The General Secretary of Ghana Pentecostal and Charismatic Council (GPCC), Rev. Emmaunel T. Barrigah has opined that, Churches engaged in profit- making businesses must fulfil their tax obligations to the state to boost economic growth.
Rev. Barrigah said, according to the constitution of the country, all income must be taxed, therefore all churches who engage in business must be taxed to boost the Ghanaian economy.
“I believe a church is registered as a non-profit organisation so when it begins to engage in business that brings it income, I think that income must be taxed” he stressed. The General Secretary stated this in an interview with an Accra radio station.

Commercial Activities
Rev. Barrigah stressed some churches have embarked on a number of social projects aimed at alleviating the plight of the deprived, therefore such Churches must not be seen as a money-making machine or be taxed.
“I believe that the church is there to seek the welfare of its members, therefore most of their activities address the spiritual welfare of its members and do not fetch the church any income. With this, it will not be fair to tax them, but the ones which engage in business must be made to pay tax,” he explained.

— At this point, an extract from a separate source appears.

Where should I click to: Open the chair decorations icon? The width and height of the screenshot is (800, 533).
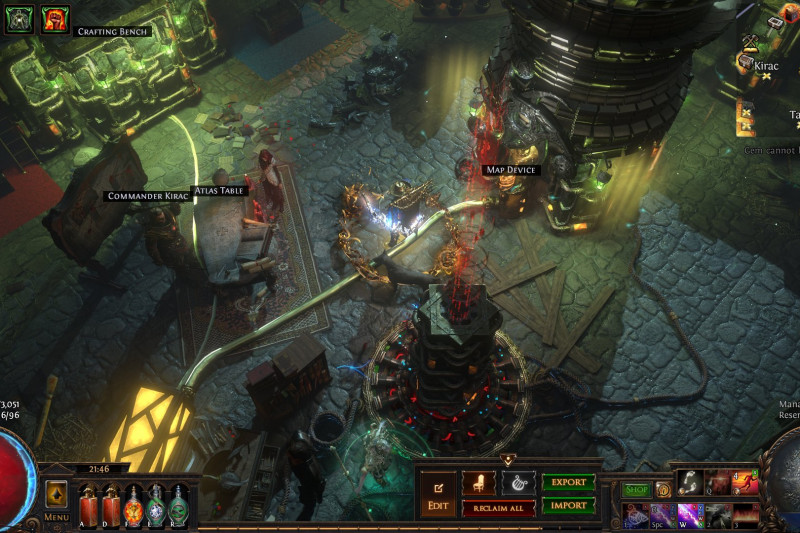pyautogui.click(x=478, y=483)
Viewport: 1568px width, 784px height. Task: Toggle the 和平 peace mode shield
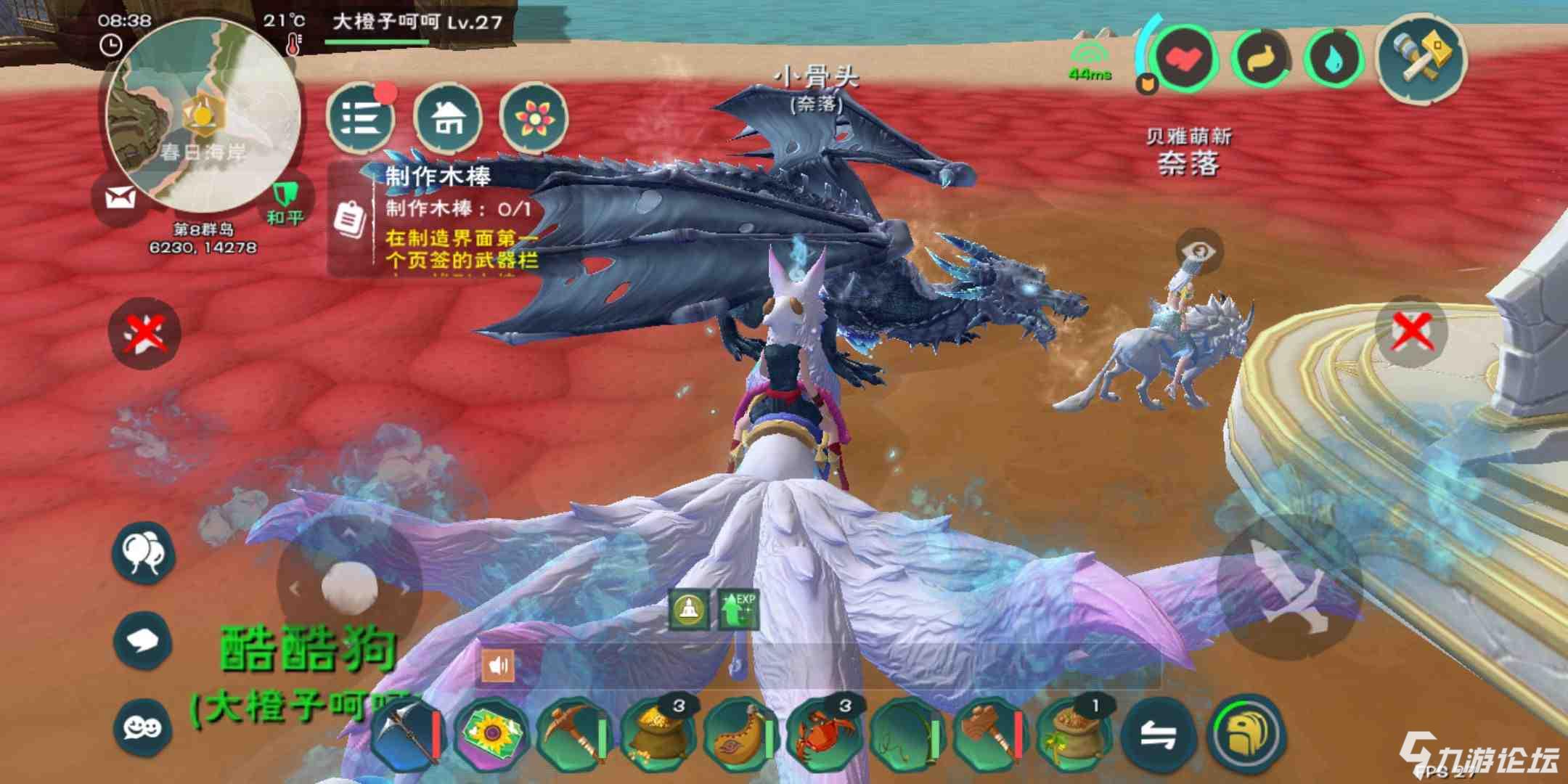(285, 201)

Citing instances, Rev Barrigah pointed out that, churches engage in profit making ventures such as schools, transport and hospitals yet fail to honour their tax obligations to the state.
Failure of these churches to fulfil their tax obligations, he noted must face the full rigours of the law to set as a deterrent to other churches.

The Deputy Attorney General, Godfred Yeboah has underscored the need for government to tax churches who engage in “commercial activities” in the country.
He emphasised that, the move was necessary because such activities fall out of the legal remit of the churches’ operation across the country.
There has been a long-standing debate over whether or not government should tax churches with some asking for churches to be robed into the tax net.
Speaking on the side of a roundtable discussion organised by the Kingdom Equip Network, the deputy Attorney General said the time is now to put the old age debate to bed by slapping taxes on non-religious activities of churches.
“It is only in respect of activities which are charitable that churches are exempted from taxation. So, even the current law in the country…warrants that we tax them [churches] for activities which are commercial or bother on trading or business,” he elucidated further.
Mr Yeboah said although the government acknowledged the efforts of religious institutions in national development, their contribution to government through the payment of taxes, could have improved the current status of the economy.